Activity:
Below are records. Transcribe exactly the lines from the one that contains "Task: Click the Einstellungen gear icon" through the last line, leaving any pictures out.

Data for processing:
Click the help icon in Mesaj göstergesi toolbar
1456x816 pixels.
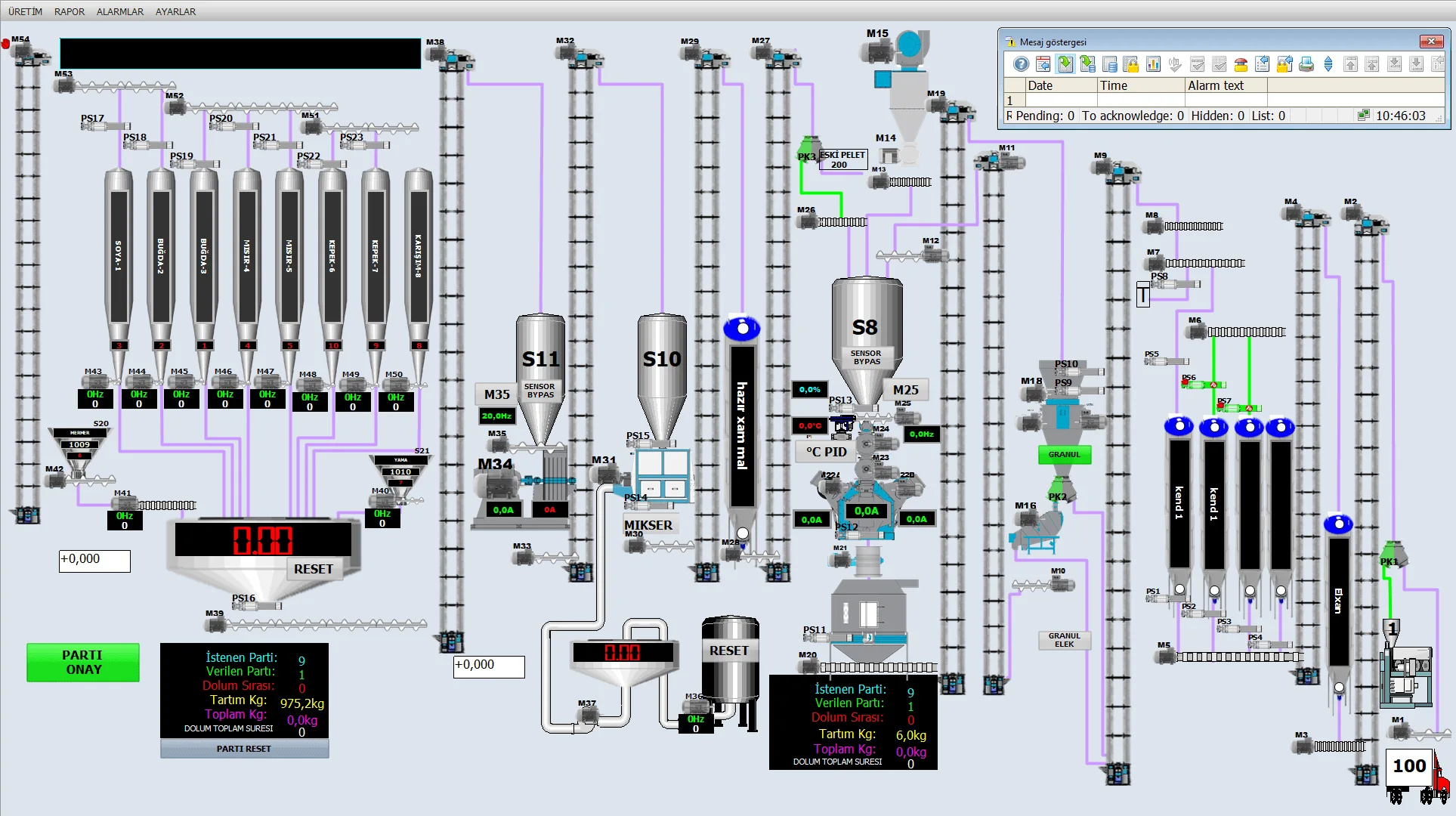coord(1021,64)
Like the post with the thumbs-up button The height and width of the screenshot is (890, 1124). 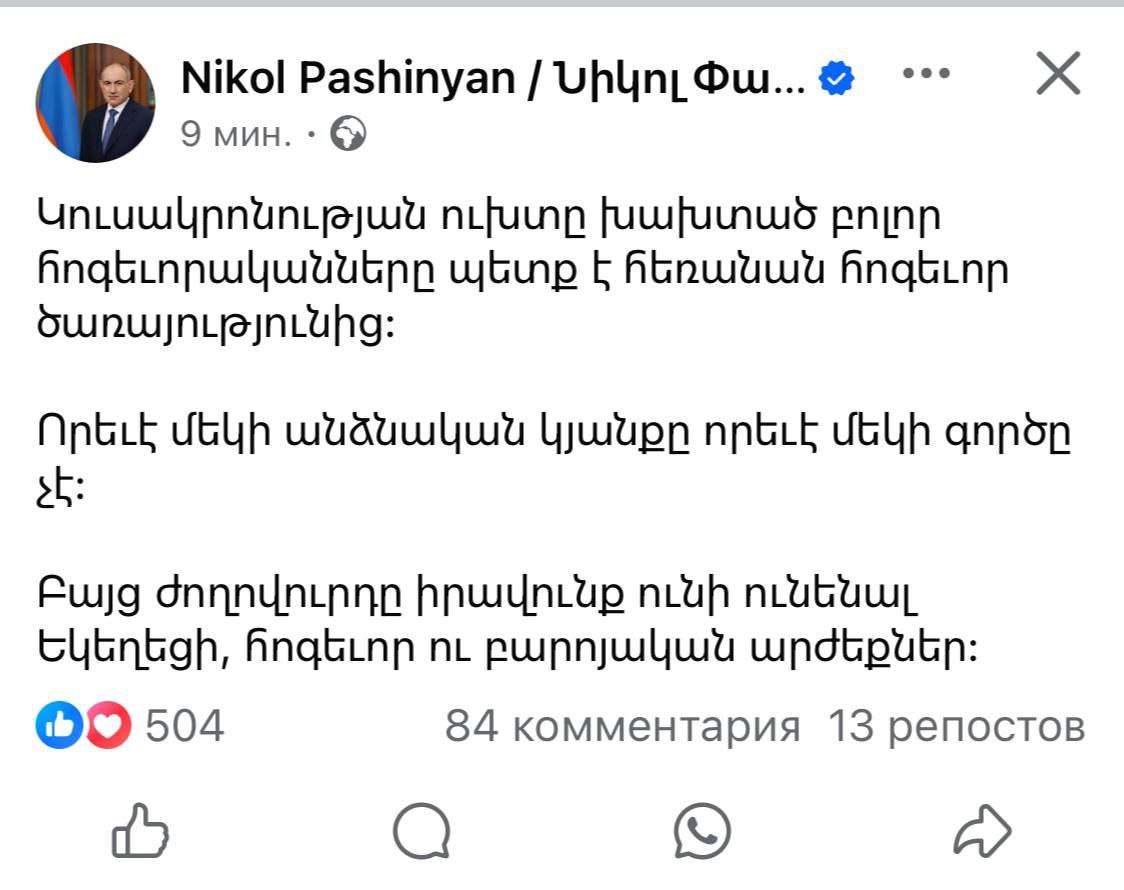[x=140, y=832]
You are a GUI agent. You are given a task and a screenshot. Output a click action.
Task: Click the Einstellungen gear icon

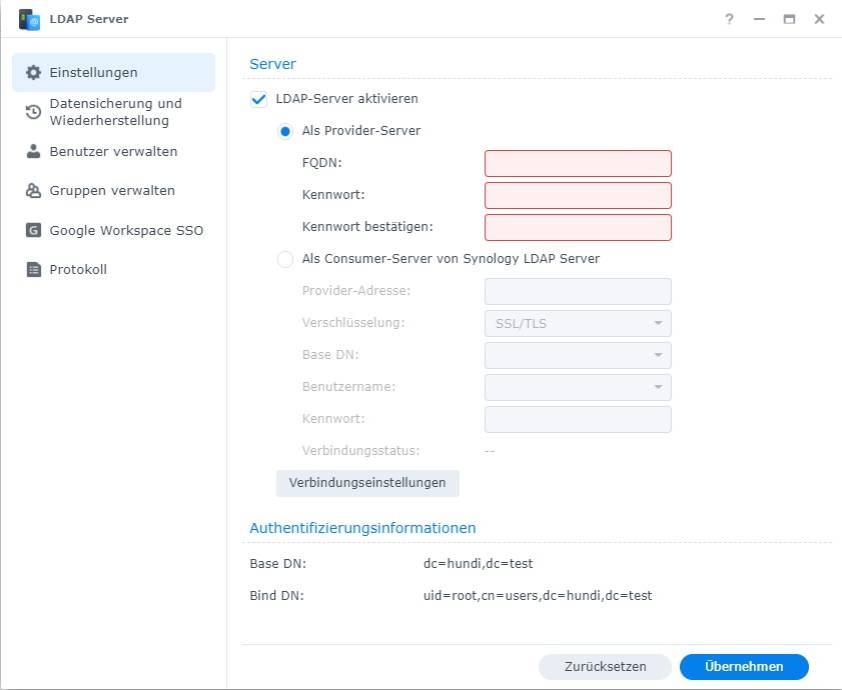tap(33, 73)
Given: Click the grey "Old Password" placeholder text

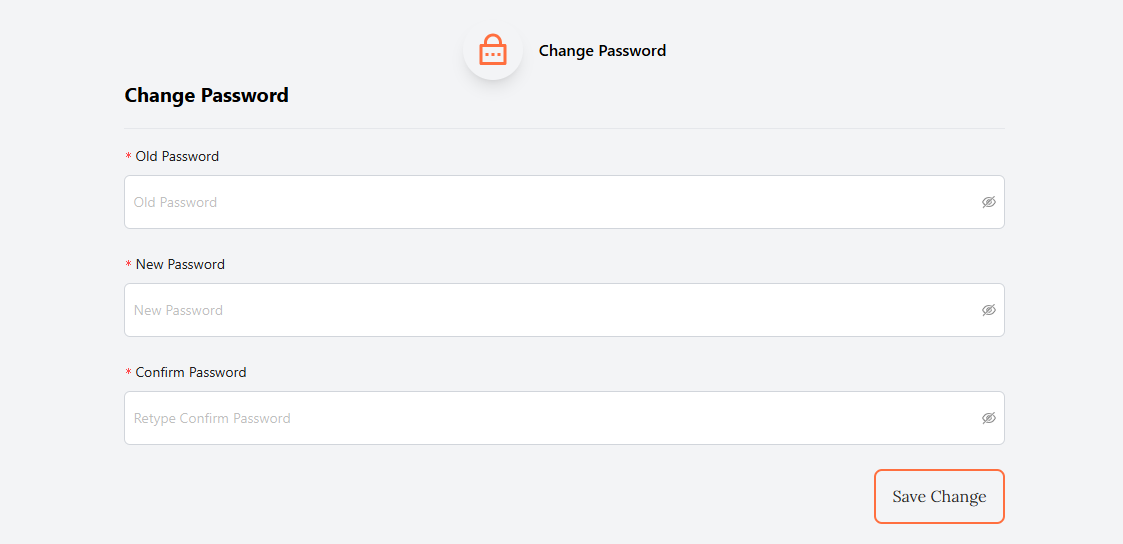Looking at the screenshot, I should (x=175, y=203).
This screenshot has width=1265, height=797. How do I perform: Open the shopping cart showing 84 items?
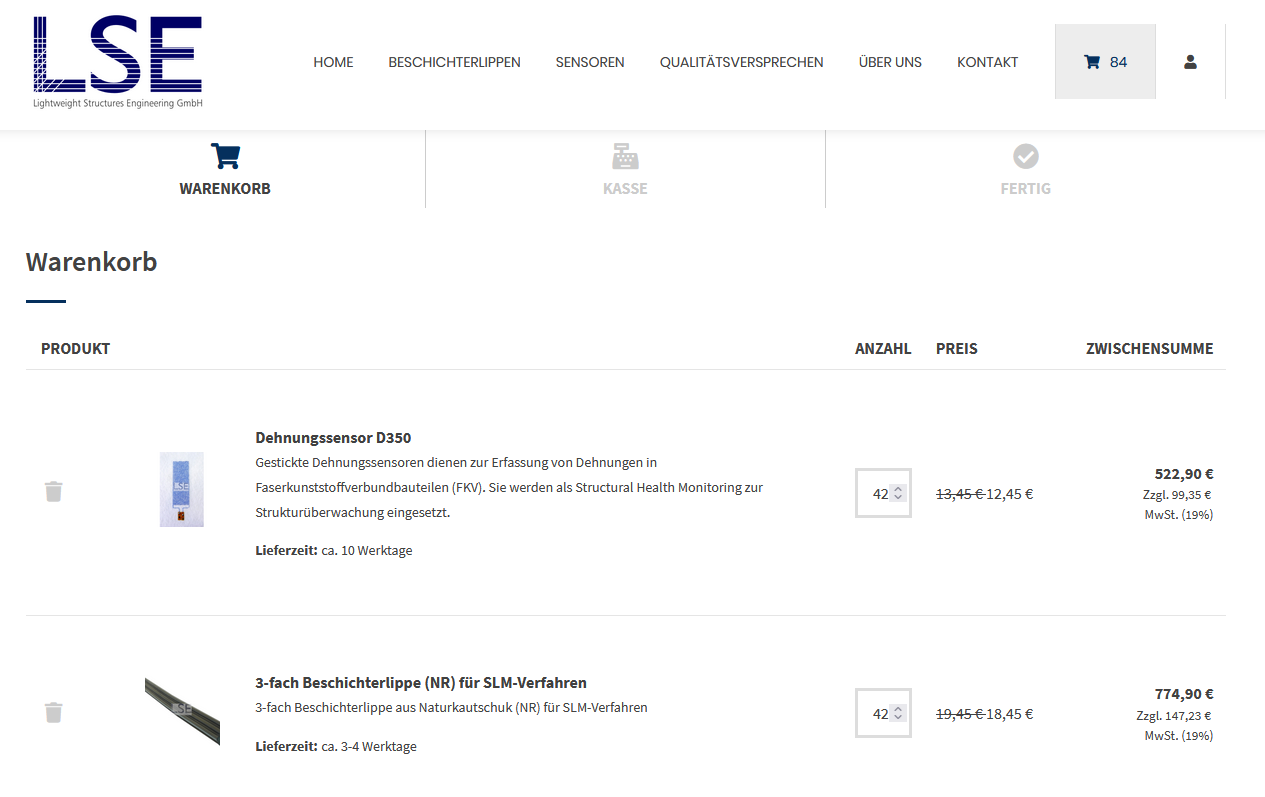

Result for this exercise:
Task: Click the Einstellungen gear icon

tap(33, 73)
Given: Click the grey "Old Password" placeholder text

Looking at the screenshot, I should (x=175, y=203).
This screenshot has width=1265, height=797. How do I perform: Open the shopping cart showing 84 items?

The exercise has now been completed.